AUFGABEN -
1. Wer muss sich laut dem Textauszug zur Kronzeugenschaft in Österreich von sich aus an die WKStA wenden?
2. Schreibe aus dem Textauszug zur Kronzeugenschaft den Abschnitt ab, der mit den Worten „Dass ausgerechnet die“ anfängt und mit „diesem einen Fall.“ schließt.

ZITIERTER TEXTAUSZUG -
++++++++++
Dass ausgerechnet die Worte von Thomas Schmid im aufgezeichneten Telefonat mit Ex-Kanzler Sebastian Kurz als Beleg für dessen Unglaubwürdigkeit herangezogen wurden, ist durchaus ironisch: Schmid habe also immer gelogen, außer in diesem einen Fall.

Spin: Die WKStA nahm das Geständnis euphorisch an

Bei der Vorstellung von Kronzeugenschaft herrscht oft das Bild aus US-Serien vor, in denen ein wütender Staatsanwalt inszeniert wird, der unbedingt einen "Deal" mit dem Verdächtigen erreichen will. Das ist weit von der österreichischen Realität entfernt. Hierzulande muss der potenzielle Kronzeuge von sich aus an die WKStA herantreten. Eine Zusage bekommt er vor seinen Aussagen nicht, und auch danach wird sein Antrag nicht nur von der WKStA, sondern auch von Oberstaatsanwaltschaft (OStA) Wien, Justizministerium und Ministerin samt Weisungsrat geprüft.
++++++++++
VERFÜGBARES MATERIAL -
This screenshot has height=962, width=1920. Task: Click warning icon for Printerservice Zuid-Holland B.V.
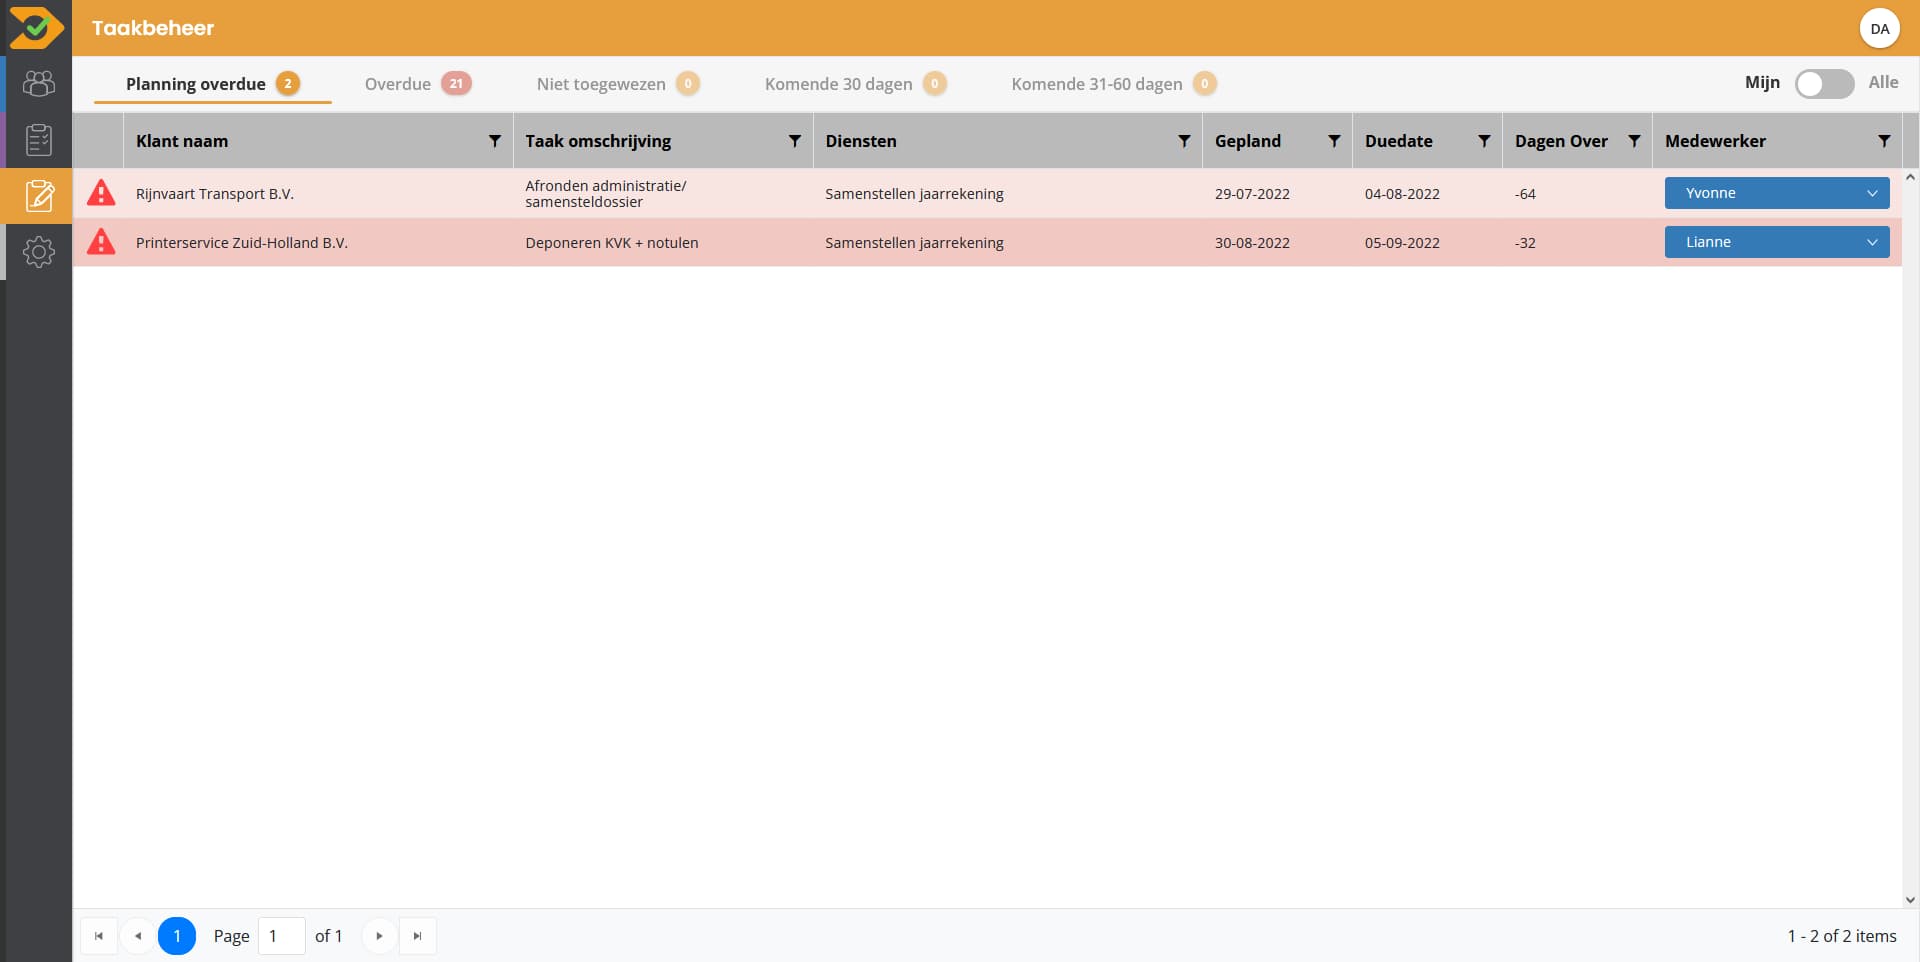101,242
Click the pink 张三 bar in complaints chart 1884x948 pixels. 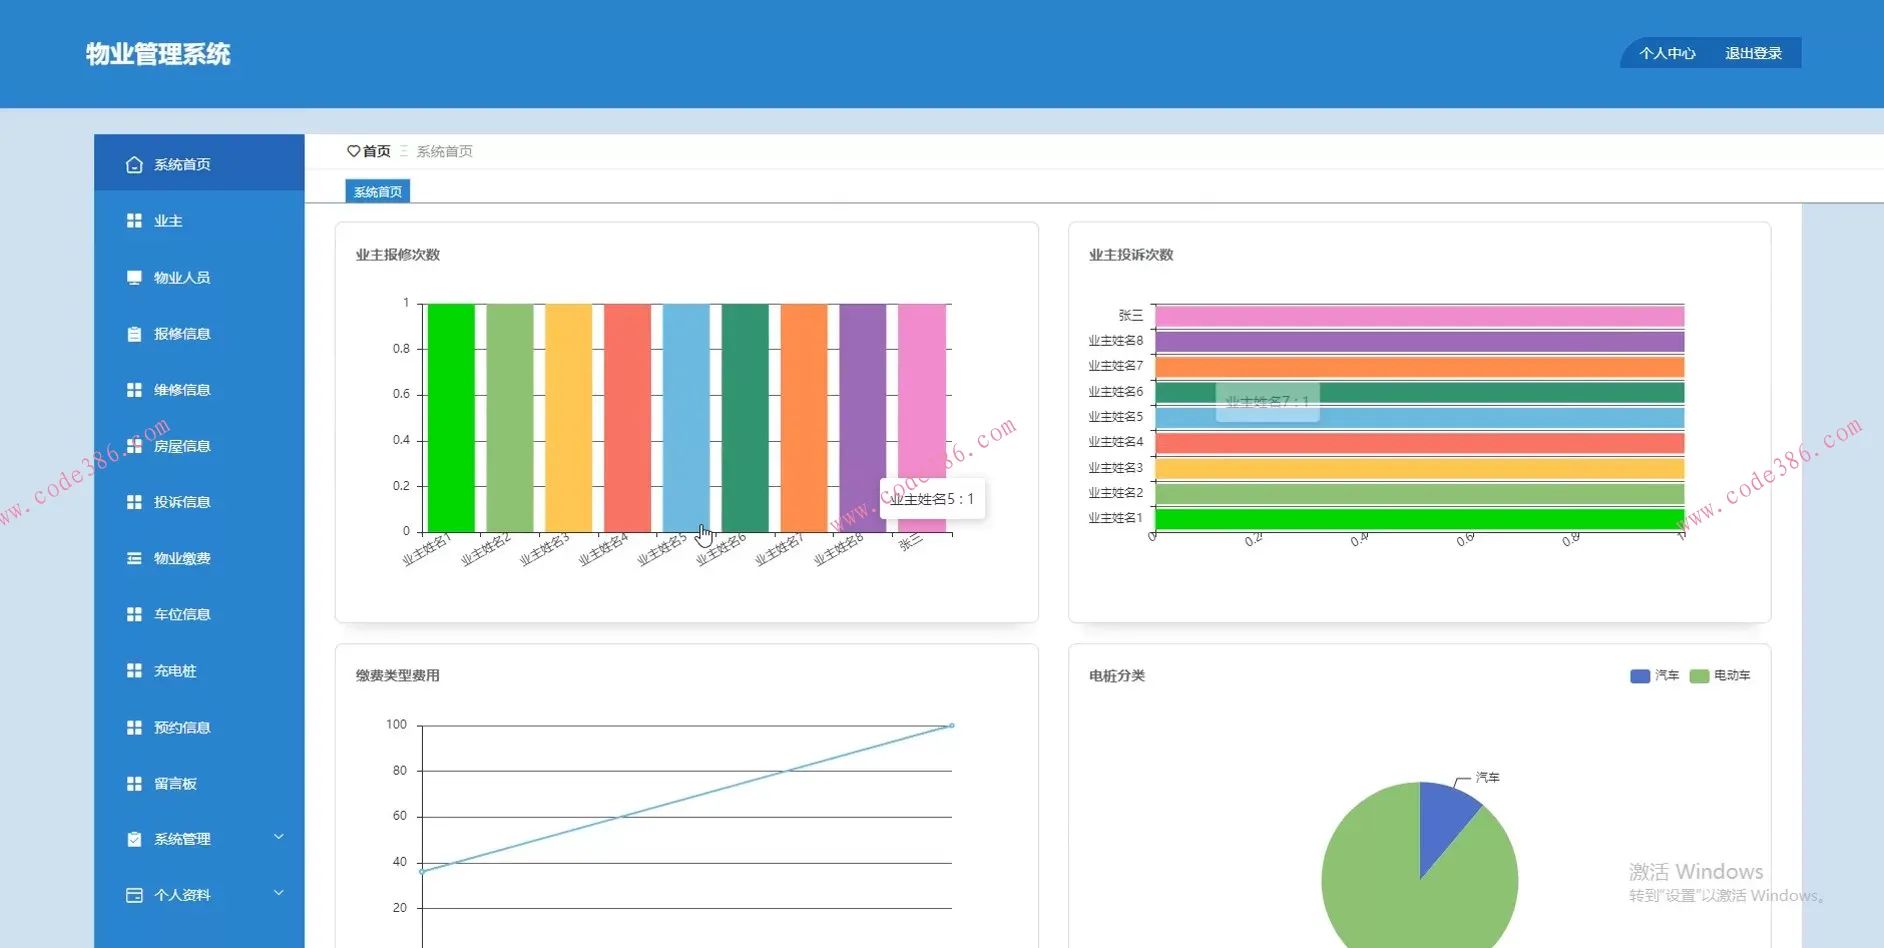point(1419,317)
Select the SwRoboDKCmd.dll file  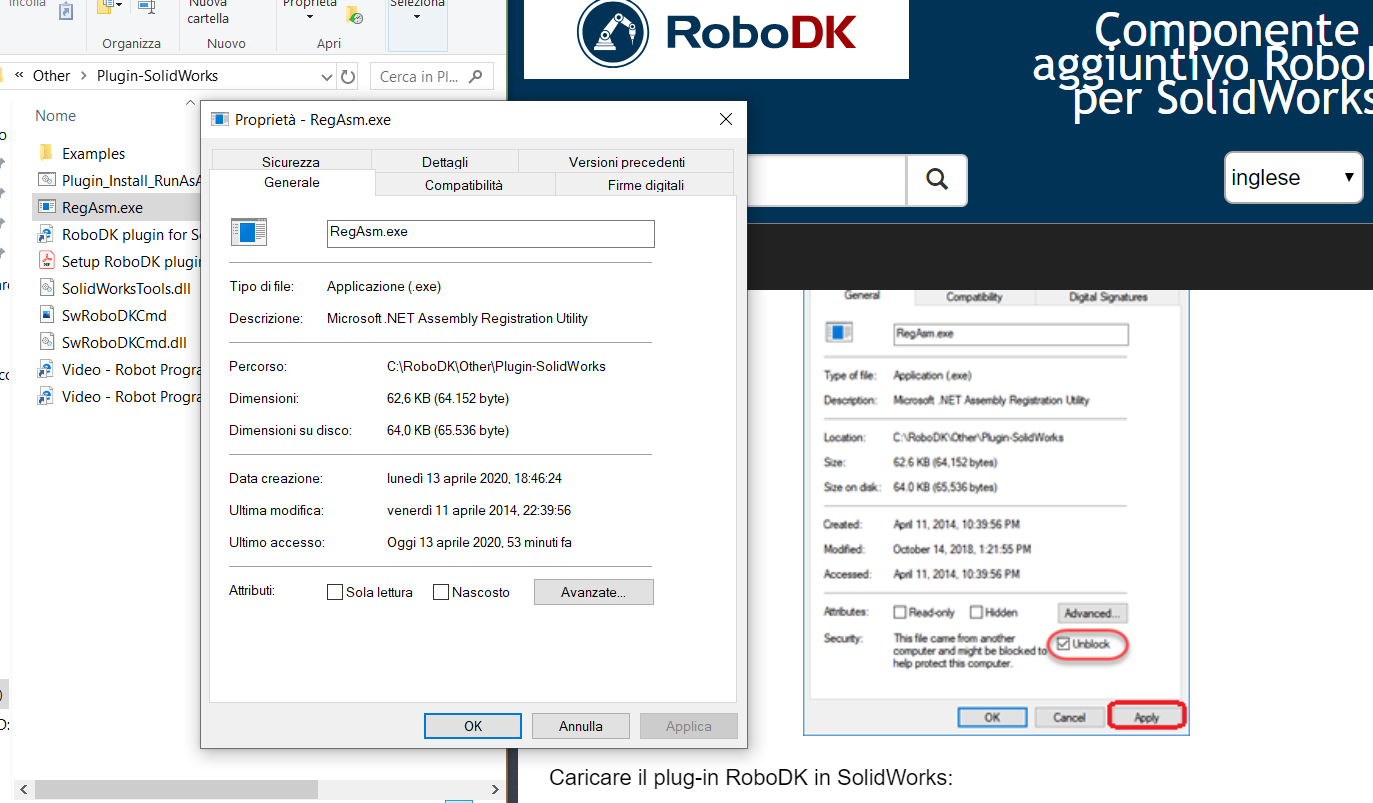coord(123,343)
++++++++++
LÖSUNGEN JE AUFGABE -
1. Der potenzielle Kronzeuge.

2.
Dass ausgerechnet die Worte von Thomas Schmid im aufgezeichneten Telefonat mit Ex-Kanzler Sebastian Kurz als Beleg für dessen Unglaubwürdigkeit herangezogen wurden, ist durchaus ironisch: Schmid habe also immer gelogen, außer in diesem einen Fall.